- _Fragmento seleccionado_:
***

Reseña: Bitácora del agonizante – Fernando Soto Aparicio
Cuando estamos en el vientre no sabemos a qué nos vamos a
enfrentar cuando ese al parecer eterno descanso termine. Cuando somos niños,
usualmente tenemos la oportunidad de jugar y disfrutar de las cosas más
pequeñas e insignificantes, esas mismas que con el pasar de los años van
perdiendo sentido pero que con el llegar de una edad más madura entendemos que
son las que realmente valen la pena. Al llegar a la juventud queremos vivir a
100 kilómetros por hora y si es posible imprimirle un turbo a la escena no
dudamos en hacerlo; disfrutamos saltándonos etapas y queriendo crecer a toda
costa, creyéndonos seres supremos capaces de hacer cualquier cosa y sabios a
niveles estratosféricos capaces de solucionar todos los problemas que nuestras
muchas veces irresponsables acciones generan. Años más tardes llegamos a la
adultez, aquella etapa en que nuestro océano se ve poblado de un número
indeterminable de obligaciones y responsabilidad, en donde muchas veces nuestra
vida no es nuestra y en donde en muchas ocasiones quisiéramos tener la
habilidad de devolvernos en el tiempo y pensar mejor antes de tomar las
decisiones que en su momento nos parecieron las mejores. Los años siguen pasando
sean de bueno o mala manera, eso ya cada uno de nosotros lo decide, pero lo que
sí es cierto, y si no recibimos una invitación de la huesuda antes de tiempo,
es que los pañales y la dependencia casi total que nos revestía en nuestro
primero años de vida llegará de nuevo a nuestra realidad; la tercera edad nos
da la bienvenida.

***

- _Sección de datos_:
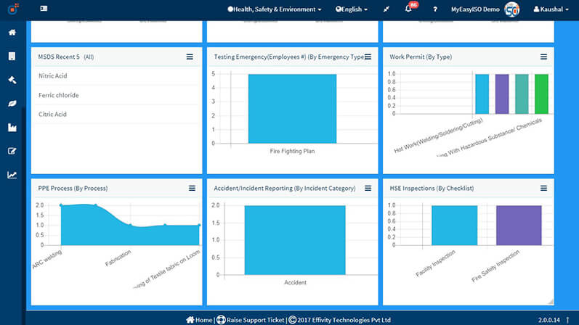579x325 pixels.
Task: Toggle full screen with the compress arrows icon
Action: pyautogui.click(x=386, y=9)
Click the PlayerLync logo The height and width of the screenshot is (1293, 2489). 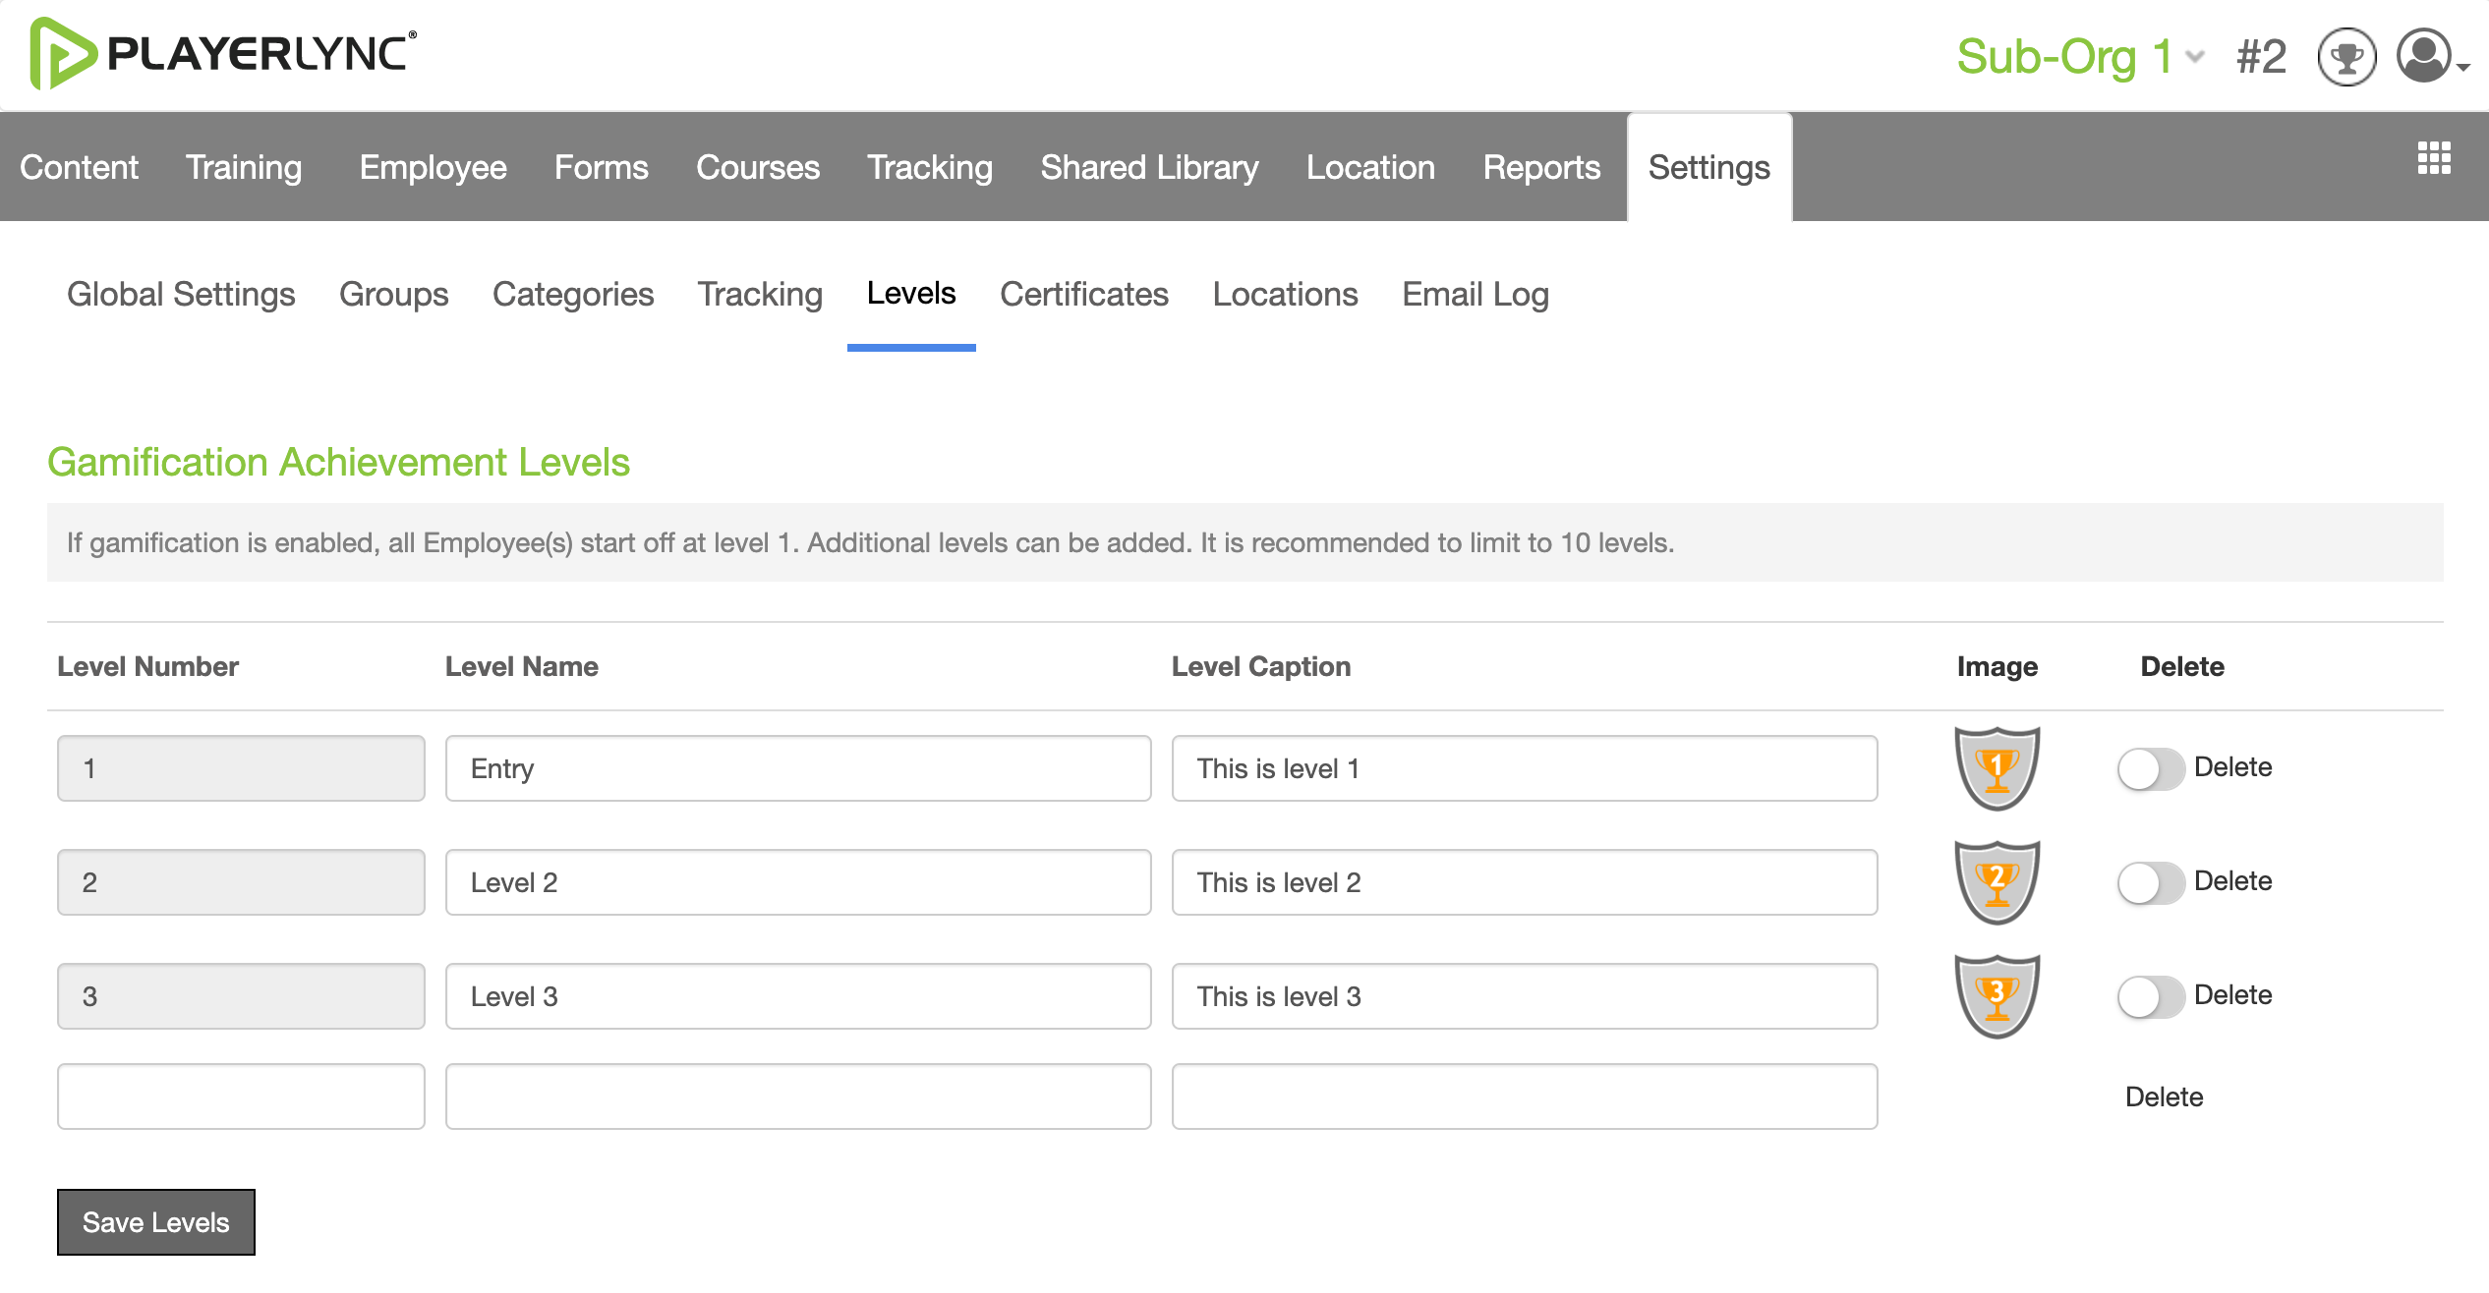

***

¿Puedes transcribir completa y sin ningún cambio la reseña que aparece antes del material?

Reseña: Bitácora del agonizante – Fernando Soto Aparicio
Cuando estamos en el vientre no sabemos a qué nos vamos a
enfrentar cuando ese al parecer eterno descanso termine. Cuando somos niños,
usualmente tenemos la oportunidad de jugar y disfrutar de las cosas más
pequeñas e insignificantes, esas mismas que con el pasar de los años van
perdiendo sentido pero que con el llegar de una edad más madura entendemos que
son las que realmente valen la pena. Al llegar a la juventud queremos vivir a
100 kilómetros por hora y si es posible imprimirle un turbo a la escena no
dudamos en hacerlo; disfrutamos saltándonos etapas y queriendo crecer a toda
costa, creyéndonos seres supremos capaces de hacer cualquier cosa y sabios a
niveles estratosféricos capaces de solucionar todos los problemas que nuestras
muchas veces irresponsables acciones generan. Años más tardes llegamos a la
adultez, aquella etapa en que nuestro océano se ve poblado de un número
indeterminable de obligaciones y responsabilidad, en donde muchas veces nuestra
vida no es nuestra y en donde en muchas ocasiones quisiéramos tener la
habilidad de devolvernos en el tiempo y pensar mejor antes de tomar las
decisiones que en su momento nos parecieron las mejores. Los años siguen pasando
sean de bueno o mala manera, eso ya cada uno de nosotros lo decide, pero lo que
sí es cierto, y si no recibimos una invitación de la huesuda antes de tiempo,
es que los pañales y la dependencia casi total que nos revestía en nuestro
primero años de vida llegará de nuevo a nuestra realidad; la tercera edad nos
da la bienvenida.